Ode to the Paris cinema
A guest essay from writer Niccolò Martelli
I can count on more than one hand the friends I have in Paris who go to the movies regularly. I average twice a year but watch series and films at home. After a long conversation over coffee with my friend Niccolò, who came directly to our rendez-vous from a showing of Le Città di Pianura, I realized I may be missing something vital. Since I’m traveling for the next ten days, I asked him to contribute a few thoughts on one of his greatest loves.
Ps. Can anyone name the cinema that was photographed and mentioned in The New Paris?
When I turned fourteen, I realized, perhaps for the first time, that my future would be less vibrant than I imagined. Cinema Variety, where I grew up spending my weekends, was shut down and replaced by a supermarket chain. I was crushed. Florence, once the cradle of the Renaissance, is a city prepared to sell off each of its neighborhoods to the highest bidder. Because of gentrification and globalization, the Florentine cultural scene has gradually become flatter; local shops get pushed out by cheap steakhouses, fast food chains and fake leather shops. Every possible contemporary art exhibition is greeted with timid smiles by the few remaining residents left in the city center, still anchored in the fifteenth century. Among the businesses that have suffered the most, it was the film industry that gave me the sense that Florence’s future would be full of supermarkets and KFCs, not cinemas. Since 2010, almost half of the city’s cinemas have shut down and the few remaining are either half-empty independent movie theaters or multiplexes showing only the most commercial films on the market.
I’m thirty now and no longer living in Florence. After a few years studying and working across Stockholm, New York, and Milan, I moved to Paris in 2024. Once I settled in, I realized what it really means to live in a city that prioritizes a balance between mass tourism and a living local culture. I found the Ville Lumière to be among the most successful at resisting the homogenizing pull of mass tourism, and part of that includes protecting cinemas. Since 2010, less than ten percent of them have shut down, largely because locals still love going to the movies and consider supporting them as a moral obligation. France was the only major film market in Europe where attendance grew in 2024, with almost half of tickets sold going to French movies.
Cinémas d’art et d’essai are still everywhere in Paris and because of that, moviegoers are gently encouraged to watch old and magnificent movies by Ingmar Bergman, Billy Wilder, and Alfred Hitchcock instead of the thirty-seventh Marvel chapter.

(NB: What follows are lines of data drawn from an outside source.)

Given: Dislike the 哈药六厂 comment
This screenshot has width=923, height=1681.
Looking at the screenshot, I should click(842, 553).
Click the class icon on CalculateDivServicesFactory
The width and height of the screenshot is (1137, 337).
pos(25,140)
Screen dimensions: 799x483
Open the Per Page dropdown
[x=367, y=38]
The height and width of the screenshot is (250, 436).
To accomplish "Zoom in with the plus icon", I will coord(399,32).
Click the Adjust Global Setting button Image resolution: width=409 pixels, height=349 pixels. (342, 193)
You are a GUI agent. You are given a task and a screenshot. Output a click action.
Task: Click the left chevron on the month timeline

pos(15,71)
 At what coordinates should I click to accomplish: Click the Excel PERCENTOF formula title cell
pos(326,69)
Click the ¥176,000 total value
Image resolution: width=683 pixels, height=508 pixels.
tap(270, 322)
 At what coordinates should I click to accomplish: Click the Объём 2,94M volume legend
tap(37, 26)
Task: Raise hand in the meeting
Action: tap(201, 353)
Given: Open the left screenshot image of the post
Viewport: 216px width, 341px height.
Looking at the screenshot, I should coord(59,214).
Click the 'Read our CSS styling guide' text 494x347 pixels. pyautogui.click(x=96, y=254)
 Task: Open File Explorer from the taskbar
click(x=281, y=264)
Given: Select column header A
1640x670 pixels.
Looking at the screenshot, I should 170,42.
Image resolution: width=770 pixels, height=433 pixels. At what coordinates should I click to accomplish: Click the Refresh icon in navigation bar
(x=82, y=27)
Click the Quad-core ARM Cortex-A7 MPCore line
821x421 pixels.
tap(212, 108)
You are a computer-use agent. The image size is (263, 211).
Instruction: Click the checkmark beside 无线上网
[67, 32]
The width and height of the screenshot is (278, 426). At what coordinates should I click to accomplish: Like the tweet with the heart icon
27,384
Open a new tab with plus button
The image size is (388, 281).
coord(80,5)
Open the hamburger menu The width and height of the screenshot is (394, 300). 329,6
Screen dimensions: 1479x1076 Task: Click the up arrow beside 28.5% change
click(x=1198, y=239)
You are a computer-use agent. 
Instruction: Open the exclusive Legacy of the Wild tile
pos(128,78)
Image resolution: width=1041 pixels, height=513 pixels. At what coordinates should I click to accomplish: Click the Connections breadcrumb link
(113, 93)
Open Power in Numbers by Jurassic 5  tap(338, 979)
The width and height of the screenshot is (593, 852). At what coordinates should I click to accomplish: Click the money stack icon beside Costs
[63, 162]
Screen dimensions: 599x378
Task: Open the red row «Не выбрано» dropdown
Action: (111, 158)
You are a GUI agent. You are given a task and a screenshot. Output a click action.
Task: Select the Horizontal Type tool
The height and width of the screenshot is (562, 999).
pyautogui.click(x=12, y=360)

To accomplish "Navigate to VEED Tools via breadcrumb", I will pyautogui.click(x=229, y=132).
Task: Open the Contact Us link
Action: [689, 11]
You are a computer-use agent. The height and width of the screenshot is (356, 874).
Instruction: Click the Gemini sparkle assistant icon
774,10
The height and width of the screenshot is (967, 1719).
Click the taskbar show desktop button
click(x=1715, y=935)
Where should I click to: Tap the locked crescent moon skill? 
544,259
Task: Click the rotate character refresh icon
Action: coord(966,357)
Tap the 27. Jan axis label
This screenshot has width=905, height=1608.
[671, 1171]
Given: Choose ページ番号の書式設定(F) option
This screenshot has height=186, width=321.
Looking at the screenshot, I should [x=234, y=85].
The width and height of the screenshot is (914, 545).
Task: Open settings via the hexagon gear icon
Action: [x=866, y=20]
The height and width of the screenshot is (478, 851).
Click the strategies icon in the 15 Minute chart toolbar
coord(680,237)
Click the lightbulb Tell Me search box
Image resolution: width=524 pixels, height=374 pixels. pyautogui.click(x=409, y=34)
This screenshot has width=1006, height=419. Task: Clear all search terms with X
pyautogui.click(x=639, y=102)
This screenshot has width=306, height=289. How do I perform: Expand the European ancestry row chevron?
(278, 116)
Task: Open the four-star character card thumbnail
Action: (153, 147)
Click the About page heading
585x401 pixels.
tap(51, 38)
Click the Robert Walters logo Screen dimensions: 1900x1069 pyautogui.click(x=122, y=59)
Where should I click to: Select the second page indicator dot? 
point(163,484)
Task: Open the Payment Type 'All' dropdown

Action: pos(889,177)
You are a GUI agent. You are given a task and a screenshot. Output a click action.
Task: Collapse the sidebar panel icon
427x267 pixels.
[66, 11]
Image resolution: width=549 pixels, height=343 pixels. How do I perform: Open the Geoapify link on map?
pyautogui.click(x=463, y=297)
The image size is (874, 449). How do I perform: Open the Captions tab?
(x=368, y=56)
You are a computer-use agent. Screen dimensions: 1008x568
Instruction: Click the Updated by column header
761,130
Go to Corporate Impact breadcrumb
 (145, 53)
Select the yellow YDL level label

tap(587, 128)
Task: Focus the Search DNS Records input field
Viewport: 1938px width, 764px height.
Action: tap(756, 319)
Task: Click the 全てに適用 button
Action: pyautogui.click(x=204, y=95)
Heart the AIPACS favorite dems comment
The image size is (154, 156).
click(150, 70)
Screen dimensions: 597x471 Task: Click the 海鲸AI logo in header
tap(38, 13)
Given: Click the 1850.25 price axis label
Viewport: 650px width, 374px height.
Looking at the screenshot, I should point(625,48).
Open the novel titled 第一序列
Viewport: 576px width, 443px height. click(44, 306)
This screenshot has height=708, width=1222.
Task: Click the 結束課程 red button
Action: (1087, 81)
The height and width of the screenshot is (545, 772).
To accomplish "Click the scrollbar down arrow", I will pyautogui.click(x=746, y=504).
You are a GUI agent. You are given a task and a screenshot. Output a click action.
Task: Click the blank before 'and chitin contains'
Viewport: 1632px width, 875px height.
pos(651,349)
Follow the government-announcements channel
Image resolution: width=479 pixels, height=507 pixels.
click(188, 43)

One of the real declarations of love for cinema is offered by Paris Ciné Info, a very pragmatic and easy-to-use website to check showtimes. You can search movies based on the day, new releases, languages, and other filters, including the cinema card. In an effort to focus my attention on getting the most out of this city and its vibrant culture, I cancelled my Netflix subscription, which was honestly only useful to me for rewatching The Office for the fifteenth time and Zerocalcare’s series. Instead, I got myself a UGC Illimité card, a wonderful membership that allows me to see films at every UGC and Mk2 cinema as many times as I want, but above all to get into practically all the cinémas d’art et d’essai—for only 20€ a month. It was a no-brainer.
Now, I go to the movies at least once a week. With tickets costing 13€ on average, getting the pass was the smartest thing I could do. It’s what got me to spend a wonderful Wednesday evening watching Psycho for the first time at the cozy Ecoles Cinéma Club, The Last One for the Road at the Cinéma Saint-André des Arts on a Saturday morning, and Mulholland Drive at the Studio Galande. Next week, I have plans to see A Fistful of Dollars by Sergio Leone at the Studio des Ursulines.
The people who go to these cinemas sit in reverent silence, as if inside a temple, to enjoy high-quality masterpieces--maybe because they are incurable romantics waiting for a future far from smartphones and closer to Midnight in Paris, where you might find a very drunk Hemingway stumbling around the fifth arrondissement. Perhaps the audience wishes they lived in an era where cinemas were still a fun outing among friends and not just a place to find the rare few who enjoy movie more than Hyrox.
These people, myself included, will typically walk out of the cinema and immediately start scrolling through their Instagram feeds, looking for something to blame the present for, while gearing up to lecture their partners, who skipped the film entirely, about how much better life was when Hitchcock was alive— never mind that they weren’t even born yet. So long as Paris fights to keep its arthouse cinemas open, hopefully inspiring other European cities to follow suit, we can remain calm, place our faith in humanity, and pray that AI doesn’t strip our ability to argue about it. Lunga vita al cinema!